Sep 07, 2017
New Mexico True is the state’s tourism theme. When it comes to agriculture, there aren’t many things in our state more New Mexico True than Debouillet sheep.
The breed originated in southeastern New Mexico, and the New Mexico Farm & Ranch Heritage Museum in Las Cruces has a new display that chronicles the development of this type of sheep. The Museum also has two Debouillet ewes among its livestock collection.
Debouillet sheep were developed by the late Amos Dee (A.D.) Jones of Roswell and Tatum. In 1920, Jones began crossing Ohio Delaine rams on his herd of 5,500 Rambouillet ewes. These ewes were an exceptional herd of commercial sheep. By selective breeding, Jones produced a long-stapled, fine-wooled sheep with a large, smooth body. As a firm believer in this method of sheep improvement, he produced an ideal sheep by combining the length of the staple and character of the Delaine fleece with the large body of the Rambouillet.
After many years of highly selective breeding, Jones’ new breed of sheep became a reality known as the Debouillet. The name is derived from the names of the two component Merino breeds, “De” taken from the Delaine and “bouillet” from Rambouillet. The name was given to the breed by Jones’ wife, Portia, in 1947.
Today the Jones’ Ranch, in Tatum is operated by A.D. Jones’ son Ralls (Punch) and Ralls daughter, Deb, and son, Dirk. The Museum’s ewes came from their ranch.
Debouillet sheep are known for their bright, white wool.

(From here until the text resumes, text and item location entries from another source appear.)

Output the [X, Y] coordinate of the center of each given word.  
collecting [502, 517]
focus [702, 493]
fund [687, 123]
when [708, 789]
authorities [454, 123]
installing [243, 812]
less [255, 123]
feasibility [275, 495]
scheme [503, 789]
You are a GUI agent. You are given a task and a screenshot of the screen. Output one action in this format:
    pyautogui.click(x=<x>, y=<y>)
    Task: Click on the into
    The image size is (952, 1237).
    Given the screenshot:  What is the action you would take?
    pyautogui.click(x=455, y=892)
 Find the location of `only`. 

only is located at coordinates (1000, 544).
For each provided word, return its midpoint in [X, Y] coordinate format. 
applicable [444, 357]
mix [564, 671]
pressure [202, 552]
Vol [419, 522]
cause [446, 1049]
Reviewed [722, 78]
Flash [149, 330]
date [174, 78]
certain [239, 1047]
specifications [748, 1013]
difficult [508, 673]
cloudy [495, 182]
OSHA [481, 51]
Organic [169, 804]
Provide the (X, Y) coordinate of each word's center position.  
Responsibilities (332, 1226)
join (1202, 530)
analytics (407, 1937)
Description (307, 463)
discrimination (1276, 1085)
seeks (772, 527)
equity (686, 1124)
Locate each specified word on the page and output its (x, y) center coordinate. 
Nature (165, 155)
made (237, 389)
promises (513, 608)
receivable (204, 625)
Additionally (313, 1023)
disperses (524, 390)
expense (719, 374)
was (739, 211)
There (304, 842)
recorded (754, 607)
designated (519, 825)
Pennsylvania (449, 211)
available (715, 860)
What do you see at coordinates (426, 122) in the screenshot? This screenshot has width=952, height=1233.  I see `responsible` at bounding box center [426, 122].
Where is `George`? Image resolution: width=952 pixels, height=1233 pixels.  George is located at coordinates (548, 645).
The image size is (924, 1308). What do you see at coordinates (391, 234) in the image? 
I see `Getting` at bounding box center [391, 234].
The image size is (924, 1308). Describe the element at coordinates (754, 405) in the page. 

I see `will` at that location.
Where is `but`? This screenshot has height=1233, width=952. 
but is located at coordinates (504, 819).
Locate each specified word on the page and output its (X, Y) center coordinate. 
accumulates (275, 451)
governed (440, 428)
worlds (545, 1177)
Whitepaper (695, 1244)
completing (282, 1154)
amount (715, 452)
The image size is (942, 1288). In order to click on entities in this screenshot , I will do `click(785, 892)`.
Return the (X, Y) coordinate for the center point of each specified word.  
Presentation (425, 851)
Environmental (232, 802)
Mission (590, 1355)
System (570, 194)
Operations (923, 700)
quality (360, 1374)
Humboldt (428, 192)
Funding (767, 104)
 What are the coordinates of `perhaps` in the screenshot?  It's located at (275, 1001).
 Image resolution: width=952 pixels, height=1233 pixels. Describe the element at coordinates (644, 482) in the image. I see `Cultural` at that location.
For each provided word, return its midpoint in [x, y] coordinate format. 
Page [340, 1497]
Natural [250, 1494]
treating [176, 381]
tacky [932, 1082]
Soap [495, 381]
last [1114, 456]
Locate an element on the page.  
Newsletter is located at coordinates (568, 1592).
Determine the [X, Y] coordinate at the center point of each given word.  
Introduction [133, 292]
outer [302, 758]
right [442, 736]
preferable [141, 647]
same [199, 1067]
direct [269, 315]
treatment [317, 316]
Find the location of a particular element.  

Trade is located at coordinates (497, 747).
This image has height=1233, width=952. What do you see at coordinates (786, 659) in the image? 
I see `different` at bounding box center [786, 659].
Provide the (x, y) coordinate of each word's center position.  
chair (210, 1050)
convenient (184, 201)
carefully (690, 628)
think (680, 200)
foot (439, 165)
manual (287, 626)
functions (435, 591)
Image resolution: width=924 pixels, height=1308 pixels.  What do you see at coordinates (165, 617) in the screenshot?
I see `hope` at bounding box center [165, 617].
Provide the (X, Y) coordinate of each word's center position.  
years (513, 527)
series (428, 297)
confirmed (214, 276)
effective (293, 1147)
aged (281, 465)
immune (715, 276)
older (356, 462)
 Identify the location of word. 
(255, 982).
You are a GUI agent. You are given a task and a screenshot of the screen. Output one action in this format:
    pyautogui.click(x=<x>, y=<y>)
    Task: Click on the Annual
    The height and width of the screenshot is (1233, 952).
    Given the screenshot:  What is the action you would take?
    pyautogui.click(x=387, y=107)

The fleece of the breed weighs between 10-18 pounds and measures from 3 to 5 inches in length. The wool is described as being deep and close crimped. “Crimp” refers to the bends in the individual wool fibers that give wool its “kinky” appearance. The finer the wool, the more crimps per inch.
The Debouillet breed is large and well-adapted to desert and semi-arid rangelands. Debouillet, along with the Rambouillet breed, account for the majority of sheep in New Mexico and Texas.
The Debouillet Sheep Breeders Association was organized in September of 1954 and was officially recognized by the U.S. Department of Agriculture in 1955.